Exercise requirements - Swap each "Identify the location of" in the entries below for "Locate", and write all the entries out again with nothing else changed.
+++ Records +++
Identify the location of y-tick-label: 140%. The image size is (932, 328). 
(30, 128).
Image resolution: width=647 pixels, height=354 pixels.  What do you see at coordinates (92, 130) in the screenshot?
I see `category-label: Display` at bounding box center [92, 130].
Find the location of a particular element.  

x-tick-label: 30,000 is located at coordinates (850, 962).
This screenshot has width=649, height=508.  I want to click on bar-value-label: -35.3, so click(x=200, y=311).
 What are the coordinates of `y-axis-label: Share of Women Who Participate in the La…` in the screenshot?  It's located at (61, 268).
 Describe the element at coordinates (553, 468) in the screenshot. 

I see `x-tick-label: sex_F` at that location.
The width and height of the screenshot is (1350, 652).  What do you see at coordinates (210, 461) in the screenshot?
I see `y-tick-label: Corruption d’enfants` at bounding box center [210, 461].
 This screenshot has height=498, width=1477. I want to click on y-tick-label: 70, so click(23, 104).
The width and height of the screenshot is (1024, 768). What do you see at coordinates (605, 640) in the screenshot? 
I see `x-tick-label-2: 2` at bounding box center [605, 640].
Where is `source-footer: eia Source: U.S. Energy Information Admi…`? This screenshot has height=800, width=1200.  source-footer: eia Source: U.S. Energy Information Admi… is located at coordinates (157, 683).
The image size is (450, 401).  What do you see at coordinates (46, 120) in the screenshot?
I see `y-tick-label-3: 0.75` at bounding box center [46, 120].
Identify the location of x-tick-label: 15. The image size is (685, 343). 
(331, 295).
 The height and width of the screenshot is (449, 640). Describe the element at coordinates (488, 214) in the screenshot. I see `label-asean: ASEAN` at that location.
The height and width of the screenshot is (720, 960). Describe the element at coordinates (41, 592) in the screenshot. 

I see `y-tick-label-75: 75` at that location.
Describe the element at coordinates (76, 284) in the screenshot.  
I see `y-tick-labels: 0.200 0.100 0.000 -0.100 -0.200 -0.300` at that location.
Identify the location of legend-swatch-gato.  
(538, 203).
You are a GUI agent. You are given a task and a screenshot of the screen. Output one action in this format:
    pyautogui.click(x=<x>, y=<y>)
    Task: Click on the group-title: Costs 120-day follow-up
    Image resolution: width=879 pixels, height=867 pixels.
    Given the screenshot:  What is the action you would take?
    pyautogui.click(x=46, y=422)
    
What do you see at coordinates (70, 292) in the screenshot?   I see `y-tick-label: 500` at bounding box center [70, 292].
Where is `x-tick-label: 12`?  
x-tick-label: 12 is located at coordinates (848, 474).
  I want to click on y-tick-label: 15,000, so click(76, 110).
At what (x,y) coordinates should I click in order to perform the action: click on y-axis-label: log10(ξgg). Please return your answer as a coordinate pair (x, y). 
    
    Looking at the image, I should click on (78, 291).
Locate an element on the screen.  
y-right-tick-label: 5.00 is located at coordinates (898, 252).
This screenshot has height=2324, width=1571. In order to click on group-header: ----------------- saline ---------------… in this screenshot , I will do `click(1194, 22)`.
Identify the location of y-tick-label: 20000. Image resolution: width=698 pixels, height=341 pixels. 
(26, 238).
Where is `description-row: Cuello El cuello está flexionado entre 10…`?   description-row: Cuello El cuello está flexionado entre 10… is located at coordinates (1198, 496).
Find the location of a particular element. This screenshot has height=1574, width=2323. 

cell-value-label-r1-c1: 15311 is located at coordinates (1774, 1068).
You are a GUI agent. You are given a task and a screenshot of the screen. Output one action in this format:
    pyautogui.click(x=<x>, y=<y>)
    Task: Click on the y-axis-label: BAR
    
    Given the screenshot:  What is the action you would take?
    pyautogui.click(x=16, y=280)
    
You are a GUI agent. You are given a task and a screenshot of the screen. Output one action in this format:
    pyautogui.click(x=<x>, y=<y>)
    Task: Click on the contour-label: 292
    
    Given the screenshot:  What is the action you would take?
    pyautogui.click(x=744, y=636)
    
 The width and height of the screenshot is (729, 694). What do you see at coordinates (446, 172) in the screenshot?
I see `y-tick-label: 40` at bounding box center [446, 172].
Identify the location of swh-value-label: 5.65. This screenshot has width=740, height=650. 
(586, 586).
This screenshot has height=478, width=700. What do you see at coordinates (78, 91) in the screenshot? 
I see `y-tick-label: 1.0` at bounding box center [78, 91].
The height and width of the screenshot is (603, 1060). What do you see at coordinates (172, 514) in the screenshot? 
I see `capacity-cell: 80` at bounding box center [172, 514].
+++
Response area -
Locate y-tick-label: 140%. The image size is (932, 328). 
(30, 128).
Image resolution: width=647 pixels, height=354 pixels.  What do you see at coordinates (92, 130) in the screenshot?
I see `category-label: Display` at bounding box center [92, 130].
Find the location of a particular element.  

x-tick-label: 30,000 is located at coordinates (850, 962).
This screenshot has width=649, height=508.  I want to click on bar-value-label: -35.3, so click(x=200, y=311).
 What are the coordinates of `y-axis-label: Share of Women Who Participate in the La…` in the screenshot?  It's located at (61, 268).
 Describe the element at coordinates (553, 468) in the screenshot. 

I see `x-tick-label: sex_F` at that location.
The width and height of the screenshot is (1350, 652).  What do you see at coordinates (210, 461) in the screenshot?
I see `y-tick-label: Corruption d’enfants` at bounding box center [210, 461].
 This screenshot has height=498, width=1477. I want to click on y-tick-label: 70, so click(23, 104).
The width and height of the screenshot is (1024, 768). What do you see at coordinates (605, 640) in the screenshot? 
I see `x-tick-label-2: 2` at bounding box center [605, 640].
Where is `source-footer: eia Source: U.S. Energy Information Admi…`? This screenshot has height=800, width=1200.  source-footer: eia Source: U.S. Energy Information Admi… is located at coordinates (157, 683).
The image size is (450, 401).  What do you see at coordinates (46, 120) in the screenshot?
I see `y-tick-label-3: 0.75` at bounding box center [46, 120].
Locate x-tick-label: 15. The image size is (685, 343). 
(331, 295).
 The height and width of the screenshot is (449, 640). Describe the element at coordinates (488, 214) in the screenshot. I see `label-asean: ASEAN` at that location.
The height and width of the screenshot is (720, 960). Describe the element at coordinates (41, 592) in the screenshot. 

I see `y-tick-label-75: 75` at that location.
Describe the element at coordinates (76, 284) in the screenshot.  
I see `y-tick-labels: 0.200 0.100 0.000 -0.100 -0.200 -0.300` at that location.
Locate legend-swatch-gato.  
(538, 203).
You are a GUI agent. You are given a task and a screenshot of the screen. Output one action in this format:
    pyautogui.click(x=<x>, y=<y>)
    Task: Click on the group-title: Costs 120-day follow-up
    Image resolution: width=879 pixels, height=867 pixels.
    Given the screenshot:  What is the action you would take?
    pyautogui.click(x=46, y=422)
    
What do you see at coordinates (70, 292) in the screenshot?   I see `y-tick-label: 500` at bounding box center [70, 292].
Where is `x-tick-label: 12`?  
x-tick-label: 12 is located at coordinates (848, 474).
  I want to click on y-tick-label: 15,000, so click(76, 110).
At what (x,y) coordinates should I click in order to perform the action: click on y-axis-label: log10(ξgg). Please return your answer as a coordinate pair (x, y). 
    
    Looking at the image, I should click on (78, 291).
Locate an element on the screen.  
y-right-tick-label: 5.00 is located at coordinates (898, 252).
This screenshot has height=2324, width=1571. In order to click on group-header: ----------------- saline ---------------… in this screenshot , I will do `click(1194, 22)`.
Locate y-tick-label: 20000. Image resolution: width=698 pixels, height=341 pixels. 
(26, 238).
Where is `description-row: Cuello El cuello está flexionado entre 10…`?   description-row: Cuello El cuello está flexionado entre 10… is located at coordinates (1198, 496).
Find the location of a particular element. This screenshot has height=1574, width=2323. 

cell-value-label-r1-c1: 15311 is located at coordinates (1774, 1068).
You are a GUI agent. You are given a task and a screenshot of the screen. Output one action in this format:
    pyautogui.click(x=<x>, y=<y>)
    Task: Click on the y-axis-label: BAR
    
    Given the screenshot:  What is the action you would take?
    pyautogui.click(x=16, y=280)
    
You are a GUI agent. You are given a task and a screenshot of the screen. Output one action in this format:
    pyautogui.click(x=<x>, y=<y>)
    Task: Click on the contour-label: 292
    
    Given the screenshot:  What is the action you would take?
    pyautogui.click(x=744, y=636)
    
 The width and height of the screenshot is (729, 694). What do you see at coordinates (446, 172) in the screenshot?
I see `y-tick-label: 40` at bounding box center [446, 172].
Locate swh-value-label: 5.65. This screenshot has width=740, height=650. 
(586, 586).
This screenshot has height=478, width=700. What do you see at coordinates (78, 91) in the screenshot? 
I see `y-tick-label: 1.0` at bounding box center [78, 91].
The height and width of the screenshot is (603, 1060). What do you see at coordinates (172, 514) in the screenshot? 
I see `capacity-cell: 80` at bounding box center [172, 514].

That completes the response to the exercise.